Exercise directions: Find every line with the string "agent" in the material below and copy it.

-------- Supplied data

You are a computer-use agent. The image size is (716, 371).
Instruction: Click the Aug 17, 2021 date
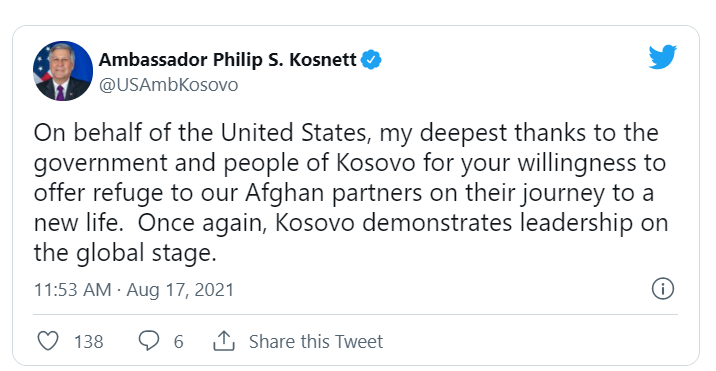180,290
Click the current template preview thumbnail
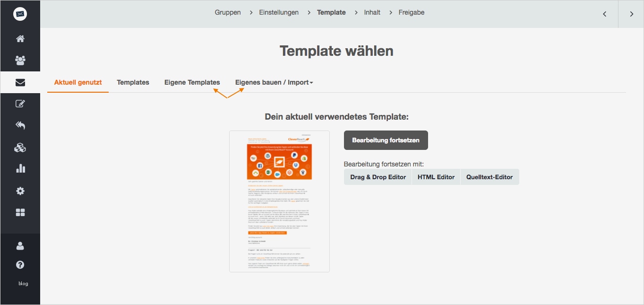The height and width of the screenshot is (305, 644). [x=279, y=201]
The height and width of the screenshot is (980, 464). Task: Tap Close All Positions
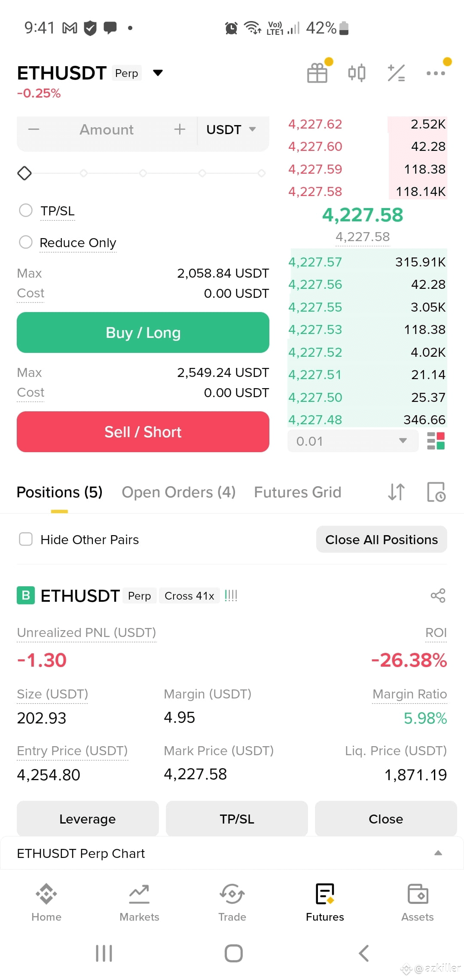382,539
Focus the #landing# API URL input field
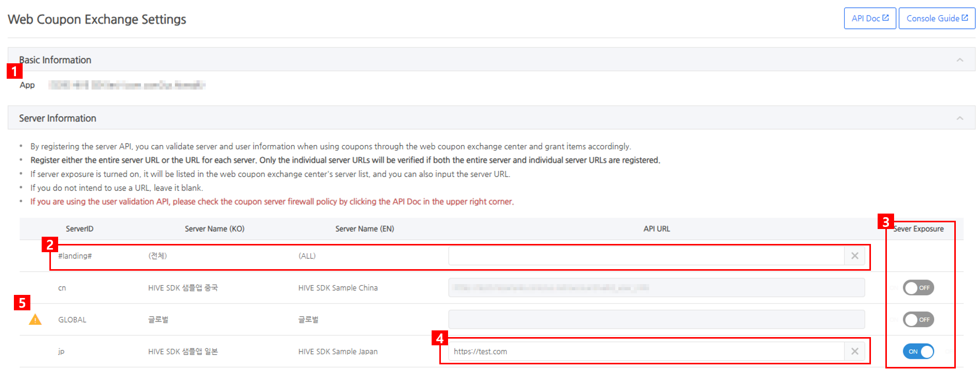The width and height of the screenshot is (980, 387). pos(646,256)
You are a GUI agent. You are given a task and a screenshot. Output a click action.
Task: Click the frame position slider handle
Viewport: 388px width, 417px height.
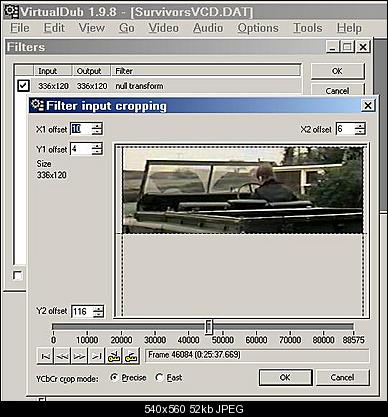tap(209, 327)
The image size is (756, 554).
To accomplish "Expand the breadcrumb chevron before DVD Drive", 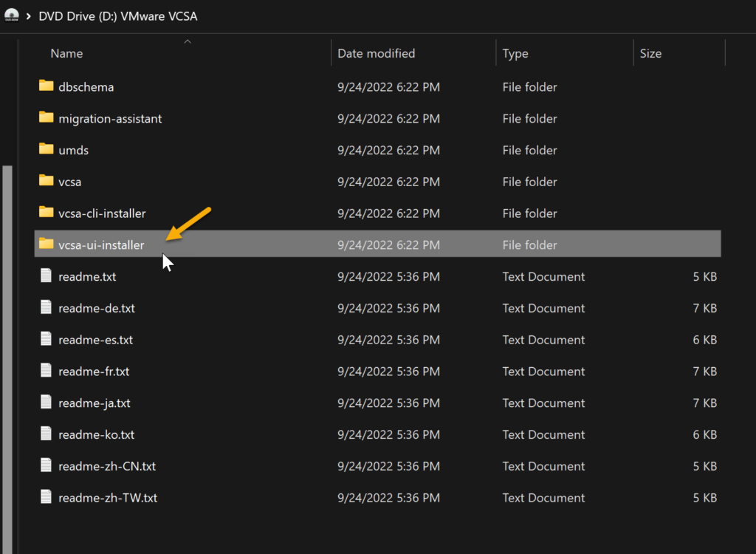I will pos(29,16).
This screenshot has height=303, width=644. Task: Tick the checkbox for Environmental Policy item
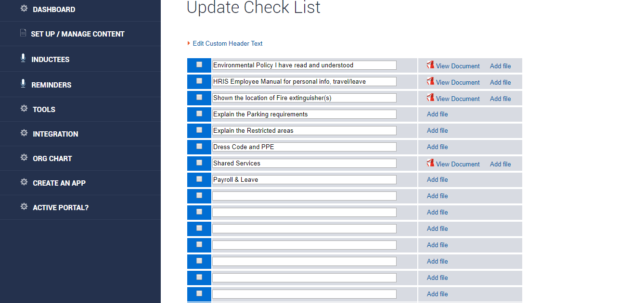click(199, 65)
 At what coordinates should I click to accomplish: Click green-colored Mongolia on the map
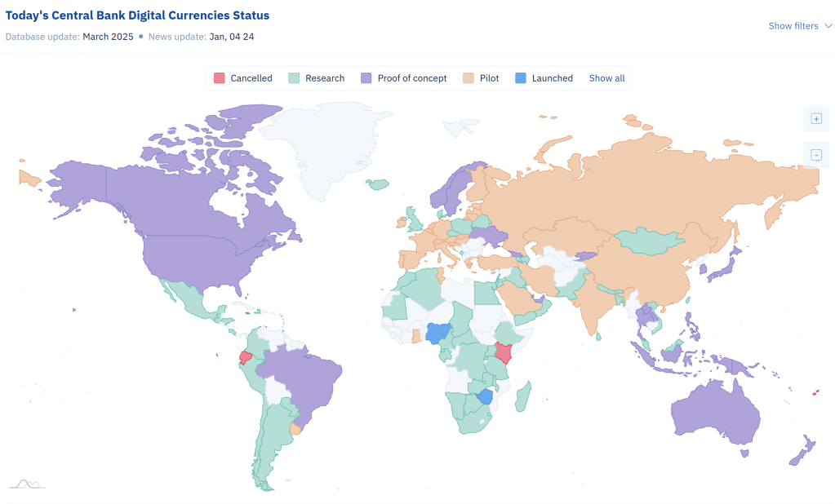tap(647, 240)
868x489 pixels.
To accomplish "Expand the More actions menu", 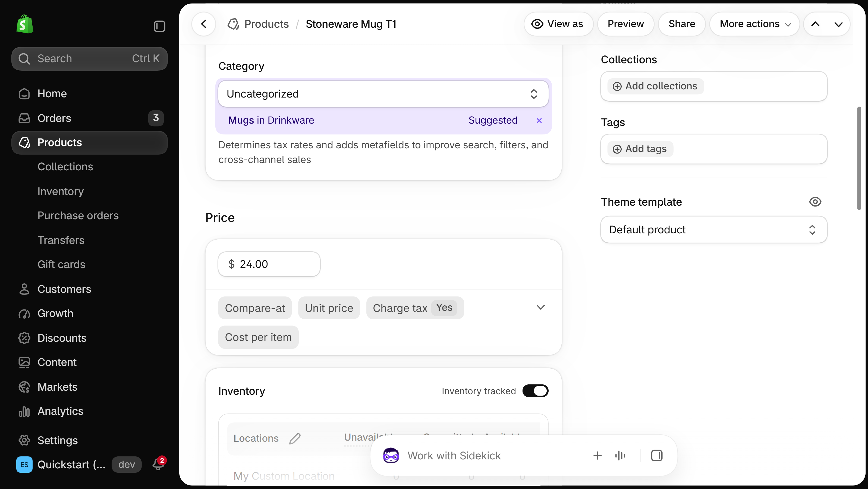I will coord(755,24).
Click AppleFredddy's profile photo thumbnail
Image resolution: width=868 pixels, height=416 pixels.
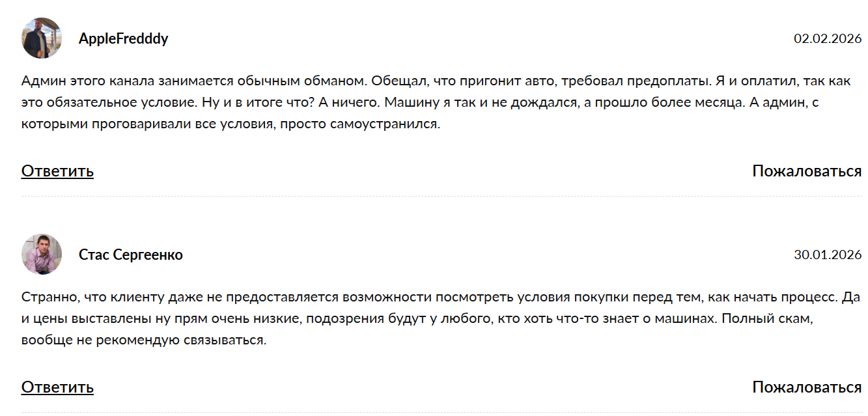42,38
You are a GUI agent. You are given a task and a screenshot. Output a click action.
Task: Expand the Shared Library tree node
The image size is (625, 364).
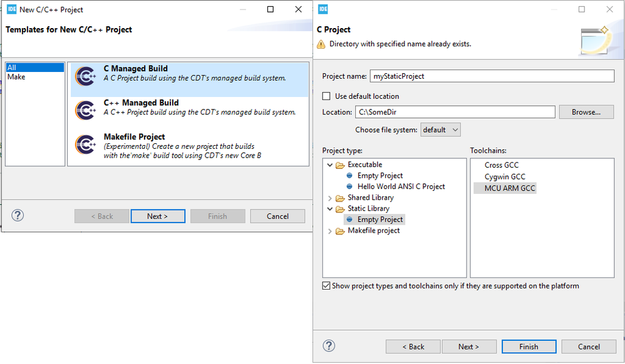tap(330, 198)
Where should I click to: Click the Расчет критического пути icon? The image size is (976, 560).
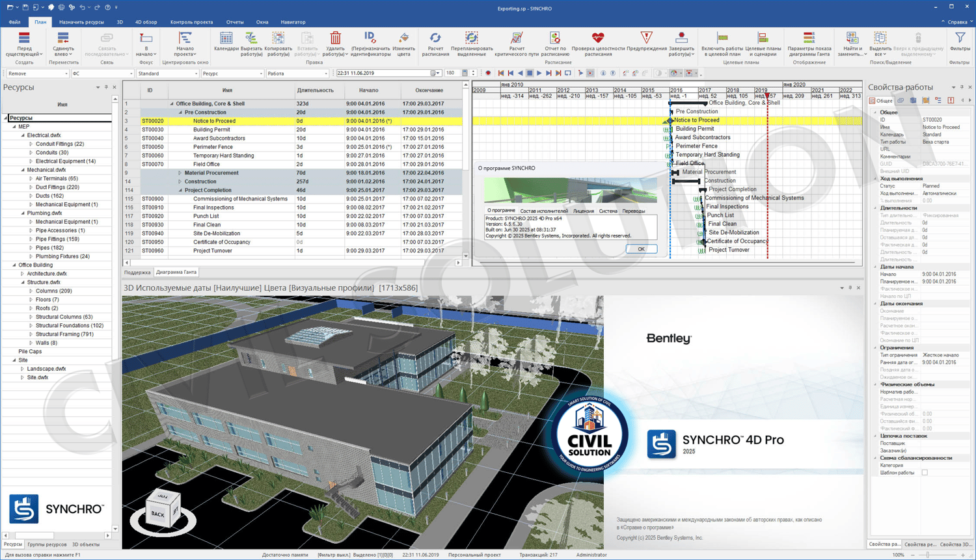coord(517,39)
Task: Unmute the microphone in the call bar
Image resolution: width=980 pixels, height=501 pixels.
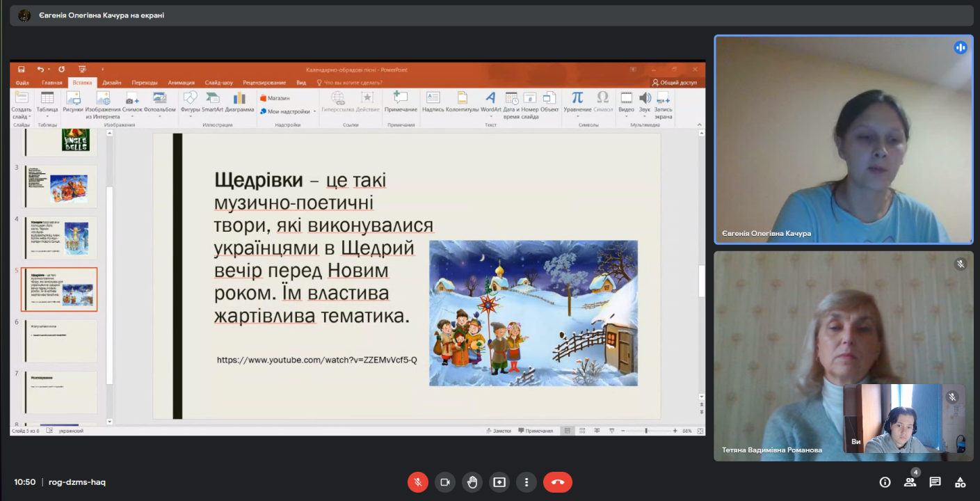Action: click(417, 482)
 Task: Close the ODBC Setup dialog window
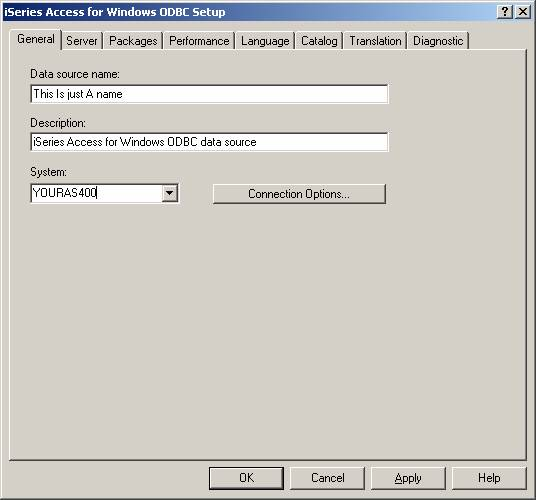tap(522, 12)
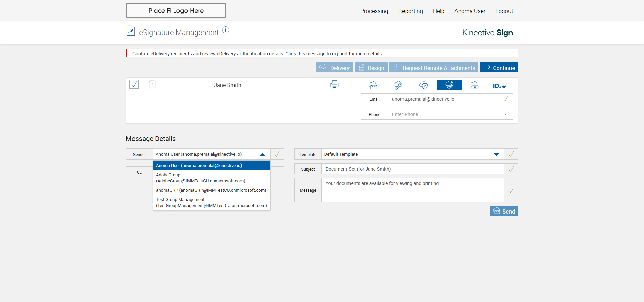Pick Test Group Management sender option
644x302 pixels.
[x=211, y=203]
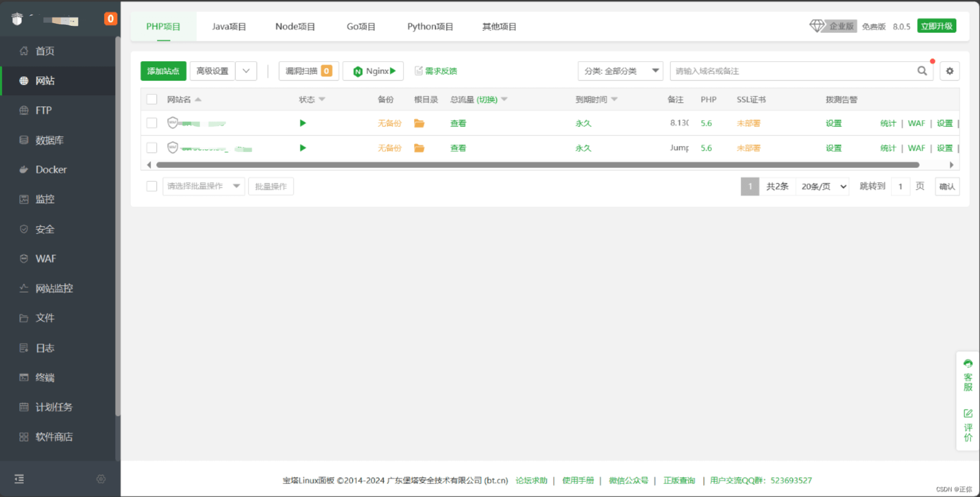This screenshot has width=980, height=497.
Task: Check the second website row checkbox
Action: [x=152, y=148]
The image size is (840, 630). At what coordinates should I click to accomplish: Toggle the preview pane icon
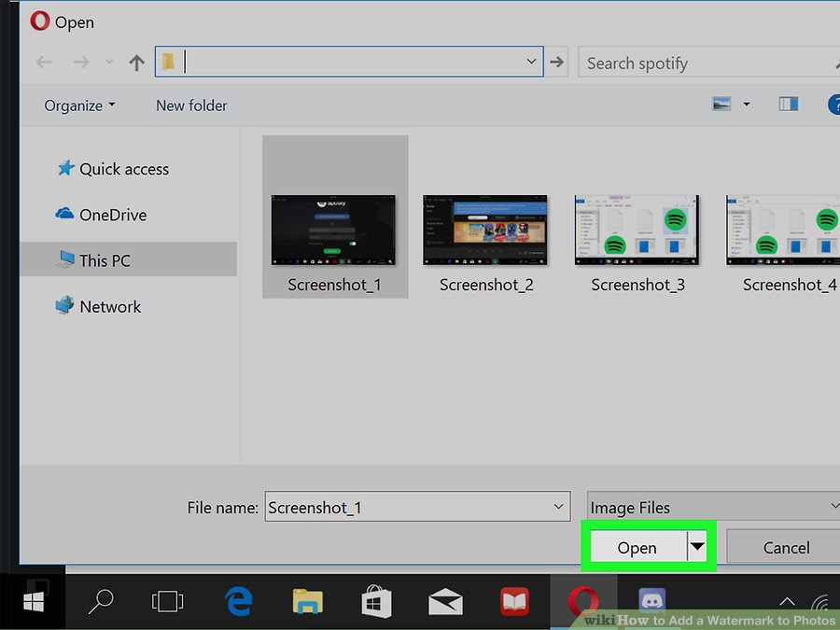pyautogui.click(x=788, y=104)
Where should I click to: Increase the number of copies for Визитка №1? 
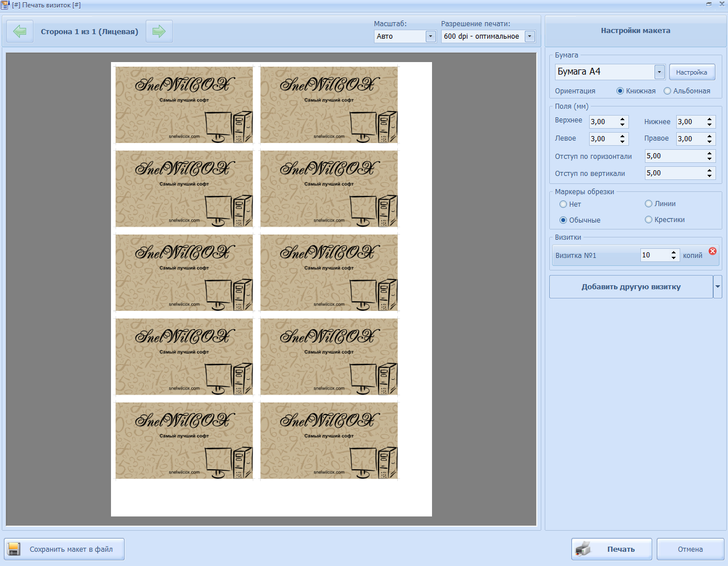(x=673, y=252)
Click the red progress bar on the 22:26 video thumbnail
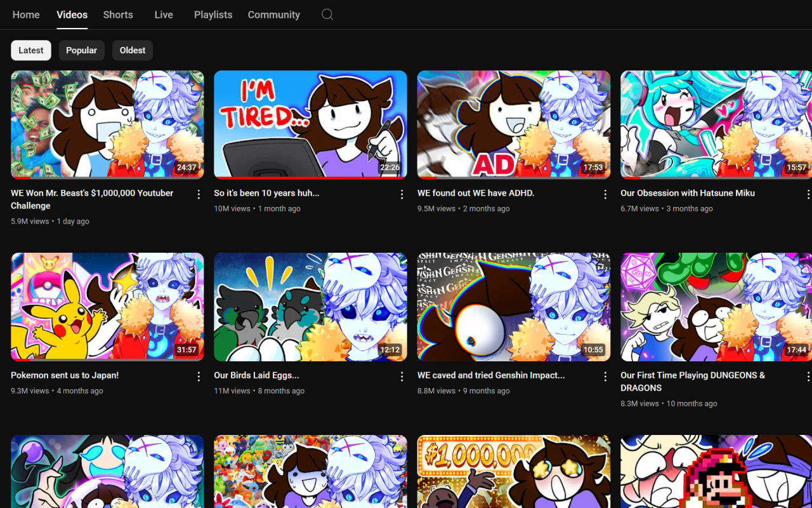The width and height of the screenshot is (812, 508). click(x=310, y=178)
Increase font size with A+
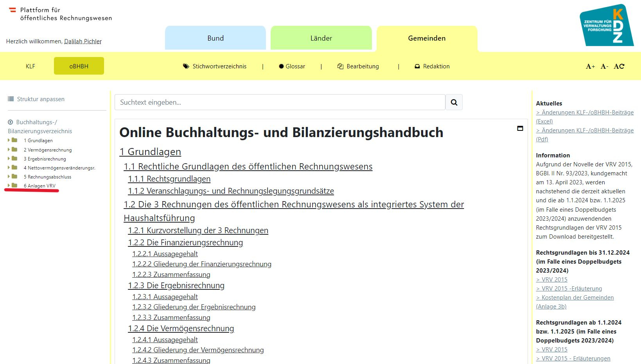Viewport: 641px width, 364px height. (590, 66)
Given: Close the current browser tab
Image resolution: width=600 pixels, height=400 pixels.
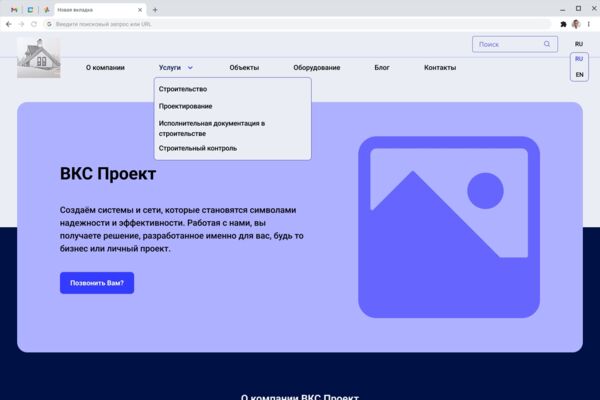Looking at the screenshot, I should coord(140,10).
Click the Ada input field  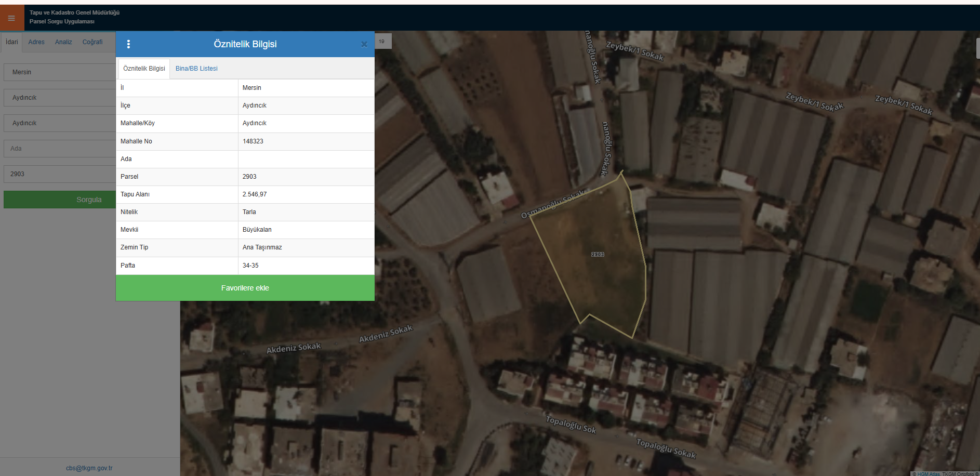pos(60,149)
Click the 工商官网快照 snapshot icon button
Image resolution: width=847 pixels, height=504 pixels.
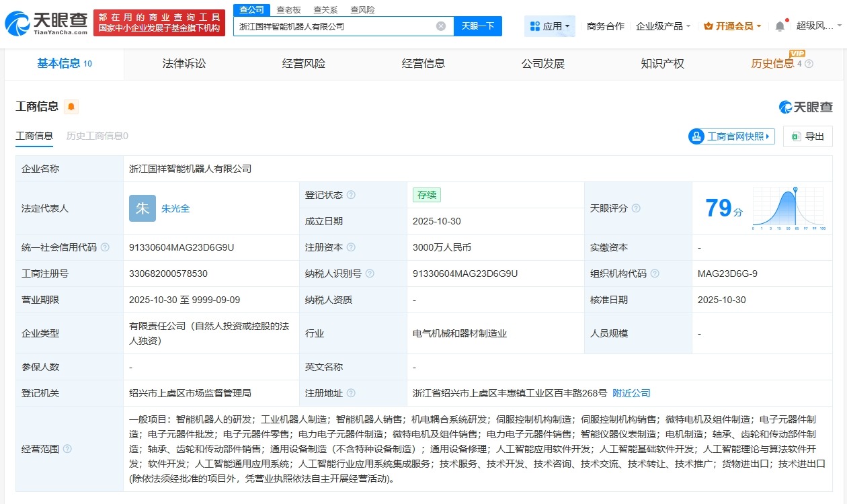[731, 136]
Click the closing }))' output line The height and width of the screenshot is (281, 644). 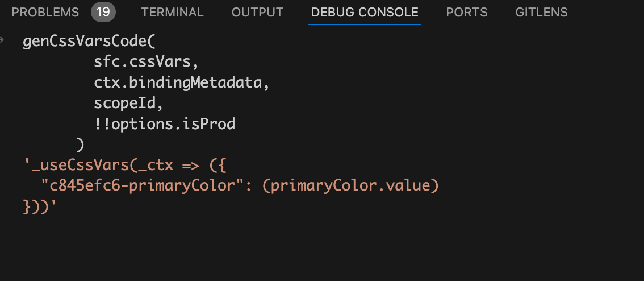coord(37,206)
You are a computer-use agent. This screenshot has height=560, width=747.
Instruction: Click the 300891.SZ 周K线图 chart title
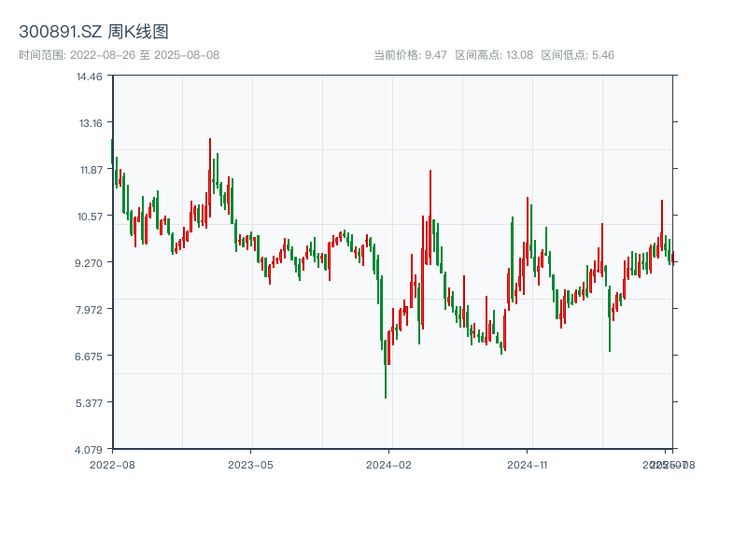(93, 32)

----------------

Answer to this task:
You are a computer-use agent. The image size is (716, 371).
You are a GUI agent. You are given a task and a screenshot. Output a click action.
You are a GUI agent. You are given a task and a screenshot. Output a click action.
You are a computer-use agent. This screenshot has height=560, width=747.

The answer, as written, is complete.